● **DIRECTIONS**
Your answer should be every line with the word "Salad", copied from the data below.
### DATA SHOWN
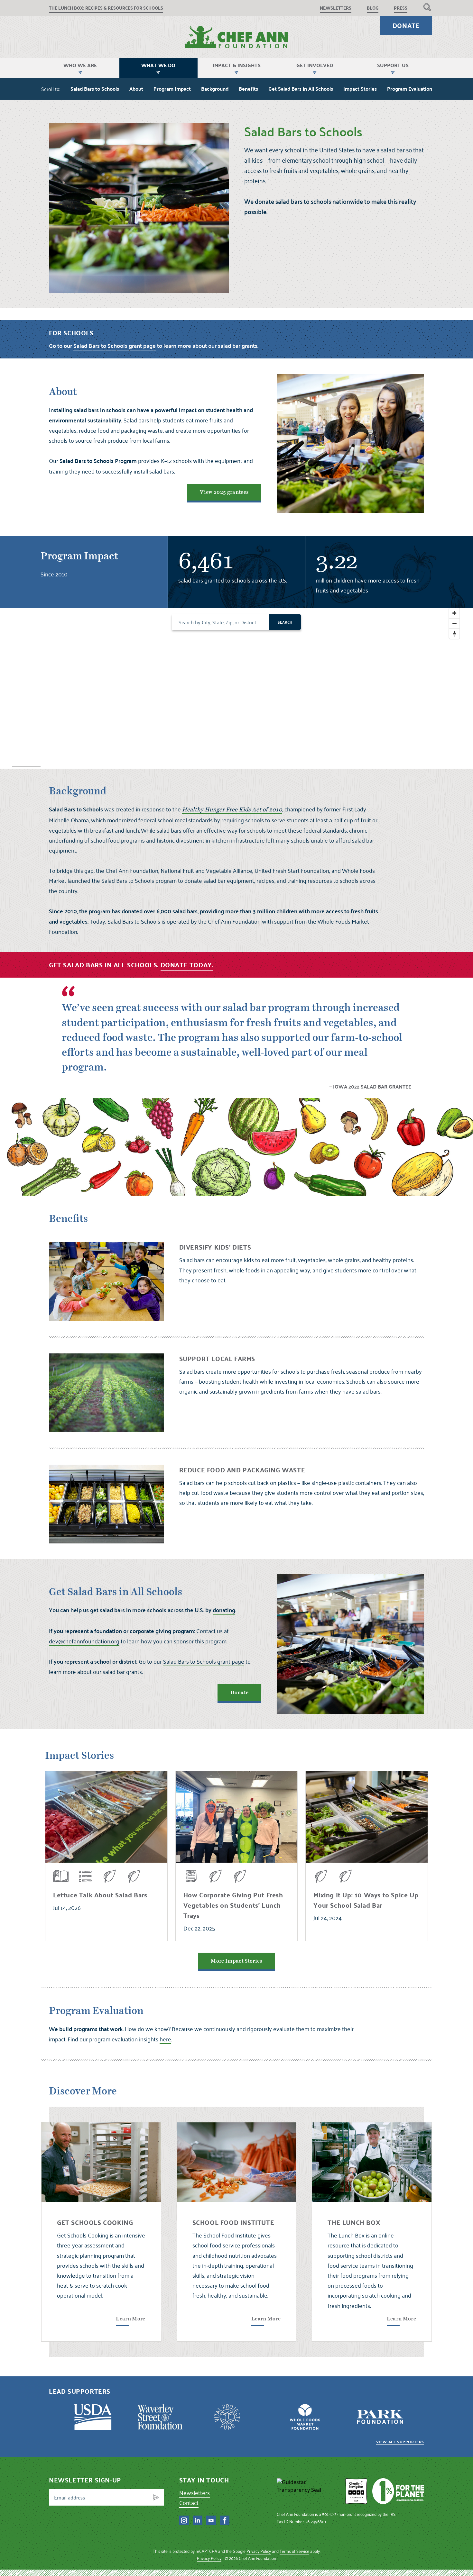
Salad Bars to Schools (94, 88)
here (165, 2039)
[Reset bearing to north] (454, 633)
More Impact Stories (236, 1961)
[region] (236, 688)
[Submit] (156, 2497)
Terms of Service (294, 2551)
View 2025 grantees (224, 492)
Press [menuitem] (400, 8)
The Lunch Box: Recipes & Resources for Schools (106, 8)
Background (214, 88)
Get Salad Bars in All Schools (300, 88)
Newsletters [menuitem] (335, 8)
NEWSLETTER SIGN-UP (85, 2480)
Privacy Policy (258, 2551)
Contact (189, 2503)
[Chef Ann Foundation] (308, 2491)
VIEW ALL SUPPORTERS (400, 2442)
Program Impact (172, 88)
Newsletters (194, 2493)
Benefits (248, 88)
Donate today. (187, 965)
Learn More (130, 2318)
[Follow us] (184, 2520)
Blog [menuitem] (372, 8)
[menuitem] (427, 7)
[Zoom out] (454, 623)
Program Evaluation (409, 88)
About (136, 88)
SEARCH (285, 622)
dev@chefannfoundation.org (84, 1641)
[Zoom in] (454, 613)
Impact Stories (360, 88)
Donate (406, 25)
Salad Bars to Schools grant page (203, 1661)
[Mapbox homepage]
######
● **TASK OUTPUT**
Salad Bars to Schools (94, 88)
Get Salad Bars in All Schools (300, 88)
Salad Bars to Schools grant page (203, 1661)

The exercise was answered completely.